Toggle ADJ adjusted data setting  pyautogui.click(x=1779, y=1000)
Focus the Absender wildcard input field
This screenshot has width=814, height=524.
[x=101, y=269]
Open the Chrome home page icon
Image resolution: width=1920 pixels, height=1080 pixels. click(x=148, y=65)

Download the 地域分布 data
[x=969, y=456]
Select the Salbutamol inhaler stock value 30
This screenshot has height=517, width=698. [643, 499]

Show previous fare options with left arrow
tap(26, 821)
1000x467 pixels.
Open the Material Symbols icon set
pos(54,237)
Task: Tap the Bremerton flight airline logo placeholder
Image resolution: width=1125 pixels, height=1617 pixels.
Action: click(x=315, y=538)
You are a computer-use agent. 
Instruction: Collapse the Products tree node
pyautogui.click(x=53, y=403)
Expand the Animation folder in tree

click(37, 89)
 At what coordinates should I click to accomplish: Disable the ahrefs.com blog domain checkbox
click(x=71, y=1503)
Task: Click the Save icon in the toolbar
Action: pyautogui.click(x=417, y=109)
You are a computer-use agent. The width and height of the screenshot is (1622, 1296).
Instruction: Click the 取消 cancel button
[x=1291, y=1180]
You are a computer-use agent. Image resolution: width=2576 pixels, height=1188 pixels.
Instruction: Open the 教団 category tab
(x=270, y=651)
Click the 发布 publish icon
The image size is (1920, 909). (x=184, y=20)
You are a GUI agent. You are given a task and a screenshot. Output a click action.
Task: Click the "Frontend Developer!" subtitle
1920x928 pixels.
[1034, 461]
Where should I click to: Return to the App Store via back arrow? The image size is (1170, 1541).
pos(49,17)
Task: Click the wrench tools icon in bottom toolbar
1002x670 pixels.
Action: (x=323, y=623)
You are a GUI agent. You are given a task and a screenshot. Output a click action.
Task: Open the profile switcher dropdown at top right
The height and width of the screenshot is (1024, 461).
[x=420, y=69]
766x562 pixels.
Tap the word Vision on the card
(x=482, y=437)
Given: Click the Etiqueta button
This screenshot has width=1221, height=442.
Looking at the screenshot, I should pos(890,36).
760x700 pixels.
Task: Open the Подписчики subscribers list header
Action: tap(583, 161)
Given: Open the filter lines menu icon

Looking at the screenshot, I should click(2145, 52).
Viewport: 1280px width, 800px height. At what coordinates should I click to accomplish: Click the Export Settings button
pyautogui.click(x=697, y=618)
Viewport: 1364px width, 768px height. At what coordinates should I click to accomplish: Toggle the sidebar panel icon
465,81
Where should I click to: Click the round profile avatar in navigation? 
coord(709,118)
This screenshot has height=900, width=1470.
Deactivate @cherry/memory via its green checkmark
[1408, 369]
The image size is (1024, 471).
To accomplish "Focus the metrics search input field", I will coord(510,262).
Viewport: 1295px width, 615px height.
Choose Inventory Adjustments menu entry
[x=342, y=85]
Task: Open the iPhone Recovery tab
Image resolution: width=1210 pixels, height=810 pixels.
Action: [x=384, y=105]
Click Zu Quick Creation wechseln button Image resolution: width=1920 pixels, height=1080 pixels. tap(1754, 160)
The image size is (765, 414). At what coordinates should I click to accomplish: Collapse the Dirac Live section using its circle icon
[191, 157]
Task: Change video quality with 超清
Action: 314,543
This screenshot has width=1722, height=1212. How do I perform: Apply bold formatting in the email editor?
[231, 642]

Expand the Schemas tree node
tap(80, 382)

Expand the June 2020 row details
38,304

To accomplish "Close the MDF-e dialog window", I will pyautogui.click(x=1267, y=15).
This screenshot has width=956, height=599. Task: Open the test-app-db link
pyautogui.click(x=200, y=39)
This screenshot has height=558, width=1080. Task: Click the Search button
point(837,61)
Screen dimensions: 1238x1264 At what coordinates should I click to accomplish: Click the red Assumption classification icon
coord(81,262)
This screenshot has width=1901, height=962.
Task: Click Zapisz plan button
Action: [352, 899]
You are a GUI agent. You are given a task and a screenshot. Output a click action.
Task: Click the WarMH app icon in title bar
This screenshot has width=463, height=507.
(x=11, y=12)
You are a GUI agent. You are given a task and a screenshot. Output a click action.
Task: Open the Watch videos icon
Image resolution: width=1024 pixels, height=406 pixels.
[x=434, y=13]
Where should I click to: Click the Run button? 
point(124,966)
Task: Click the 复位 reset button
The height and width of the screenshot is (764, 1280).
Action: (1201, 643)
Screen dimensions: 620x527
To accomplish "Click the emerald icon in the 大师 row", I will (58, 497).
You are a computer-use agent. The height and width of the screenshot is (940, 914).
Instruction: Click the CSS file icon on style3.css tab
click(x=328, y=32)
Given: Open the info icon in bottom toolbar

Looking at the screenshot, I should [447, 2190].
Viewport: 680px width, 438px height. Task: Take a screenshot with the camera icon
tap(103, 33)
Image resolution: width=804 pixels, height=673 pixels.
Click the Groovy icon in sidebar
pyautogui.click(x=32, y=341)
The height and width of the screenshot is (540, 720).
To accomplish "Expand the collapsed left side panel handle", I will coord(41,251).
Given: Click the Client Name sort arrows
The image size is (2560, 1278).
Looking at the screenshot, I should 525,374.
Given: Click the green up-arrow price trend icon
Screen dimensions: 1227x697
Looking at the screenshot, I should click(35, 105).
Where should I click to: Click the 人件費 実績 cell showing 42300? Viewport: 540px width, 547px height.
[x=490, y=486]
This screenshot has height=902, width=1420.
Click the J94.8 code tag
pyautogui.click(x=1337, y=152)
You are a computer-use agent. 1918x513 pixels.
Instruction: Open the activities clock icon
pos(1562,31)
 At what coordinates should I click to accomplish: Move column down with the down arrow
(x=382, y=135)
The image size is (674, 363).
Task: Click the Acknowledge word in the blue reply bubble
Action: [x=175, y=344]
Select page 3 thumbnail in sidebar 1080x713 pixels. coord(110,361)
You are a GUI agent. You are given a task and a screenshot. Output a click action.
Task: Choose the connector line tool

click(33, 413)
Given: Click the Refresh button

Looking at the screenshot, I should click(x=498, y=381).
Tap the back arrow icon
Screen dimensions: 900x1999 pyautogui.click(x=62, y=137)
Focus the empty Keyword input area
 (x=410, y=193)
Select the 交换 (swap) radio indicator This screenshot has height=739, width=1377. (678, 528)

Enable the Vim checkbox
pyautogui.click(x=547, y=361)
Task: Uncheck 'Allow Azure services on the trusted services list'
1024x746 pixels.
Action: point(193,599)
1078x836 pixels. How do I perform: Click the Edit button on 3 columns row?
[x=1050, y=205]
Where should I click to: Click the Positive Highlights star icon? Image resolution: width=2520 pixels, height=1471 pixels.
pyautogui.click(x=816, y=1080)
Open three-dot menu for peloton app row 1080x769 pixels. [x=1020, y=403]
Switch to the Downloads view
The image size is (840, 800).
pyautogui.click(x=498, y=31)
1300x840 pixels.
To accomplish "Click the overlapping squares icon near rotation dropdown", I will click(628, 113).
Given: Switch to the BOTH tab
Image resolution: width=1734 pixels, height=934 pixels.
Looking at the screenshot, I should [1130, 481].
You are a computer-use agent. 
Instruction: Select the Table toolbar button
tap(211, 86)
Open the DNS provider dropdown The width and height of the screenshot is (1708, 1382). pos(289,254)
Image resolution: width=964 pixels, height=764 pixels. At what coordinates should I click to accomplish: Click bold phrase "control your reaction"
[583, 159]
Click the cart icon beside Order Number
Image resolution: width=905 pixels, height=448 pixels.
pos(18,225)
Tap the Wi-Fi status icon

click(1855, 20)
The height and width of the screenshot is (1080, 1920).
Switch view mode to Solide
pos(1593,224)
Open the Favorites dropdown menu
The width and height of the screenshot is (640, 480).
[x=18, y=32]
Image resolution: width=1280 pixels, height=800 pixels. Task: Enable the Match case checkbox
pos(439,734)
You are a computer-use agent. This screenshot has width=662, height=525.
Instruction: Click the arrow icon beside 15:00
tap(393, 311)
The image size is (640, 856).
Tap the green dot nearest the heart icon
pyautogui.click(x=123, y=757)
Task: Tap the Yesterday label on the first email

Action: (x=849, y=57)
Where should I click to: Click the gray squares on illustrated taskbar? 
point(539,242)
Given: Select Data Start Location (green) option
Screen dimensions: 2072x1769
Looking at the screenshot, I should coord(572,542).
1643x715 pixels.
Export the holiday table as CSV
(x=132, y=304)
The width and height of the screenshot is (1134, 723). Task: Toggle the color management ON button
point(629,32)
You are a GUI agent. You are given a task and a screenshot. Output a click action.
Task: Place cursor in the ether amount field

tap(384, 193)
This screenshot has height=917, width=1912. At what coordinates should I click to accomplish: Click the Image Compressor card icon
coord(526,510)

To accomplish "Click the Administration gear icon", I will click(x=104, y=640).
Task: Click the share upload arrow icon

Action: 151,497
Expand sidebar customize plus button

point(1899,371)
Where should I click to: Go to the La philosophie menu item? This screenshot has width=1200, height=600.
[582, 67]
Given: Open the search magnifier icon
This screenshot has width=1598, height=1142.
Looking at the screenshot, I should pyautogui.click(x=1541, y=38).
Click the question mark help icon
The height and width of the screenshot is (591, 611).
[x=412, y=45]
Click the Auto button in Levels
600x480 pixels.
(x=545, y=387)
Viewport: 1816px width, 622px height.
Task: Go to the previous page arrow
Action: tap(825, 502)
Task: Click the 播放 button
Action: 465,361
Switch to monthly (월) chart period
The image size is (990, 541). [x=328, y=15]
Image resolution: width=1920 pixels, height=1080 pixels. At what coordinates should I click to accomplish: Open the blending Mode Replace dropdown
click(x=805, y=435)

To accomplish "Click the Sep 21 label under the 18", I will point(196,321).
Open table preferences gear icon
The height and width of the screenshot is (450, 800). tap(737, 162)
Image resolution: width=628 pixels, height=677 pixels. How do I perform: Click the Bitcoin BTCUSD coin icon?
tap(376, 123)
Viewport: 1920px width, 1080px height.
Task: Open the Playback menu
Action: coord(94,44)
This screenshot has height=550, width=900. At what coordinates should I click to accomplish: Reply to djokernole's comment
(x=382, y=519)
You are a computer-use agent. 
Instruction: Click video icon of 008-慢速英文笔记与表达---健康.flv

- **Problem to solve**
Duplicate the entries above word for word, starting at the line containing "This screenshot has height=900, width=1470." and ending at the line containing "will pyautogui.click(x=1267, y=15).", with both of those lines included.

- **Response**
This screenshot has height=900, width=1470.
Deactivate @cherry/memory via its green checkmark
[1408, 369]
The image size is (1024, 471).
To accomplish "Focus the metrics search input field", I will coord(510,262).
Viewport: 1295px width, 615px height.
Choose Inventory Adjustments menu entry
[x=342, y=85]
Task: Open the iPhone Recovery tab
Image resolution: width=1210 pixels, height=810 pixels.
Action: [x=384, y=105]
Click Zu Quick Creation wechseln button Image resolution: width=1920 pixels, height=1080 pixels. tap(1754, 160)
The image size is (765, 414). At what coordinates should I click to accomplish: Collapse the Dirac Live section using its circle icon
[191, 157]
Task: Change video quality with 超清
Action: 314,543
This screenshot has width=1722, height=1212. How do I perform: Apply bold formatting in the email editor?
[231, 642]

Expand the Schemas tree node
tap(80, 382)

Expand the June 2020 row details
38,304

To accomplish "Close the MDF-e dialog window", I will pyautogui.click(x=1267, y=15).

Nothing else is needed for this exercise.